NOTICE IS HEREBY GIVEN that an extraordinary general meeting (the “ Meeting ”) of China Vehicle Components Technology Holdings Limited (the “ Company ”) will be held at Units 4501-02 & 12-13, 45/F, The Center, 99 Queen’s Road Central, Hong Kong on Monday, 17 August 2015 at 10:30 a.m. for the purpose of considering and, if thought fit, passing, with or without modifications, the following resolution as a special resolution of the Company:

SPECIAL RESOLUTION

THAT subject to and conditional upon the necessary approval of the Registrar of Companies in the Cayman Islands being obtained, the English name of the Company be changed from “China Vehicle Components Technology Holdings Limited” to “China First Capital Group Limited” and the Chinese name of the Company from “中國車輛零部件科技控股有限公司” to “中國首控集團有限公司” (the “ Change of Company Name ”), and that the directors of the Company be and are hereby authorised to do all things and acts and sign all documents as they may consider necessary, desirable or expedient to implement and/or give effect to any matters relating to or in connection with the Change of Company Name.“

By Order of the Board of China Vehicle Components Technology Holdings Limited Wilson Sea Chairman

Hong Kong, 24 July 2015

Notes:

  • (1) Any shareholder of the Company (the “ Shareholder ”) entitled to attend and vote at the Meeting is entitled to appoint another person as his proxy to attend and vote instead of him. A Shareholder who is the holder of two or more ordinary shares of HK$0.1 each (the “ Shares ”) in the share capital of the Company may appoint more than one proxy to attend on the same occasion. A proxy need not be a Shareholder.

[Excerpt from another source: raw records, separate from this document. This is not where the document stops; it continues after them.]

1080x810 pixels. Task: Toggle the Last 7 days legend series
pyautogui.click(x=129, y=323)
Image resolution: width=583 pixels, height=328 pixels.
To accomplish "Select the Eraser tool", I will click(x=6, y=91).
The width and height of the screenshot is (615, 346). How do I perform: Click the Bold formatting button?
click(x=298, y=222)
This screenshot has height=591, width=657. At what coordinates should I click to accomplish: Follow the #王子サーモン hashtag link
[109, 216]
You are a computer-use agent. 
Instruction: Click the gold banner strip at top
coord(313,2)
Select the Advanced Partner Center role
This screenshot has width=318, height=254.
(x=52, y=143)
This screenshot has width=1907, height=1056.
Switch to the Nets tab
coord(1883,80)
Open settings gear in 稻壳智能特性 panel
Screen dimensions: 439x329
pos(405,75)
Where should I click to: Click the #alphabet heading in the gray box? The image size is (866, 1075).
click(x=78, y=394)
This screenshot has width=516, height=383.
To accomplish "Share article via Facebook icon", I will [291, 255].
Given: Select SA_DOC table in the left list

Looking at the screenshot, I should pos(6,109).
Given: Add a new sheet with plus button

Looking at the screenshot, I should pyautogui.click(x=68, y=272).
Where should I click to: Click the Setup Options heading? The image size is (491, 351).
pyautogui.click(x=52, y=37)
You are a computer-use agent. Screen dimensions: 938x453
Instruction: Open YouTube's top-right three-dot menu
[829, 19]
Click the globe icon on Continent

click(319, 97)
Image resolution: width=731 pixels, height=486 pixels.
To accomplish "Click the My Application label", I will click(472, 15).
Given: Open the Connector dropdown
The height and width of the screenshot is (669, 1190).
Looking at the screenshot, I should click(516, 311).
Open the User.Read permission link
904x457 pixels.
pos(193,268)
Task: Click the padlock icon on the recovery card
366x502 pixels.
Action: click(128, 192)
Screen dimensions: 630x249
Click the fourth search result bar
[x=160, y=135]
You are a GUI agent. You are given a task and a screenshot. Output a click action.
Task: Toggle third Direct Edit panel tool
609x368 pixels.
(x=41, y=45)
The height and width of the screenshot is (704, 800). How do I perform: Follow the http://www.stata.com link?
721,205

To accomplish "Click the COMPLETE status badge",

  • (2) In order to be valid, a form of proxy and the power of attorney (if any) or other authority (if any) under which it is signed, or a certified copy of such power or authority, must be deposited at the Company’s Hong Kong branch share registrar and transfer office, Tricor Investor Services Limited at Level 22, Hopewell Centre, 183 Queen’s Road East, Hong Kong not less than 48 hours before the time fixed for holding the Meeting or any adjournment thereof.

  • (3) Delivery of the form of proxy will not preclude a Shareholder from attending and voting in person at the Meeting convened and in such event, the form of proxy shall be deemed to be revoked.

  • (4) In the case of joint registered holders of any Share, any one of such joint registered holders may vote at the Meeting, either in person or by proxy, in respect of such Share as if he/she were solely entitled thereto, but if more than one of such joint registered holders be present at the Meeting, the vote of the senior who tenders a vote either personally or by proxy shall be accepted to the exclusion of the votes of the other joint registered holders and, for this purpose, seniority shall be determined by the order in which the names stand in the register in respect of the joint holding.

  • (5) As at the date of this notice, the Company’s executive directors are Mr. Wilson Sea, Mr. Zhao Zhijun, Mr. Yan Haiting, Mr. Wang Wenbo, Ms. Yang Weixia and Mr. Wang Ping, the Company’s independent non-executive directors are Mr. Chu Kin Wang, Peleus, Mr. Li Zhiqiang and Mr. Zhang Jinhua.